** Input follows **

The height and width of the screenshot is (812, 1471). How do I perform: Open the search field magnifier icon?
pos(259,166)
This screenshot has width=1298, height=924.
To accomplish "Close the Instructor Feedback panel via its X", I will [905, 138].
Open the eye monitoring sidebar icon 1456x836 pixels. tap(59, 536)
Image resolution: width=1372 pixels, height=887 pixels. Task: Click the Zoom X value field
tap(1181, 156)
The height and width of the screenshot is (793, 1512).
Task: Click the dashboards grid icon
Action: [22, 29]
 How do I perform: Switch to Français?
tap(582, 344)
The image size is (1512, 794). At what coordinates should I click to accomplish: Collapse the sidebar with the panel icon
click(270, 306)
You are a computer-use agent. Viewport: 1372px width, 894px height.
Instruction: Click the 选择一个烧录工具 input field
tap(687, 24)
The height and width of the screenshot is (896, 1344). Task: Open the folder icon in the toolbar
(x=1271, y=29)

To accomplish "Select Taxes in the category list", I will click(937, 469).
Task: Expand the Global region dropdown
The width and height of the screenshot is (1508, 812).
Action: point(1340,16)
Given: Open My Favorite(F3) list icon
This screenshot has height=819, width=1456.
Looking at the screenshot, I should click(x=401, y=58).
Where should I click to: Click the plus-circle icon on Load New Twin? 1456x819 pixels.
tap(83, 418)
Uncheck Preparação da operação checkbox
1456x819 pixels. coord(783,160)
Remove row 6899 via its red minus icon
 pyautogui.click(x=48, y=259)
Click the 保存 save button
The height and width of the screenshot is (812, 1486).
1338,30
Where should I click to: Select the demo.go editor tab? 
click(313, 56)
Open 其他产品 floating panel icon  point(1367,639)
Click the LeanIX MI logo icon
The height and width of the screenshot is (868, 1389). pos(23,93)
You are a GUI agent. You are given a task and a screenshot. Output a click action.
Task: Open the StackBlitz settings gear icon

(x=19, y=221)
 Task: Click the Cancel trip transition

** End of Input **

*Task goal*
Look through the records and gather each line with the word "will".

*Reply*
To accomplish "Close the Instructor Feedback panel via its X", I will [905, 138].
To accomplish "Select Taxes in the category list", I will click(937, 469).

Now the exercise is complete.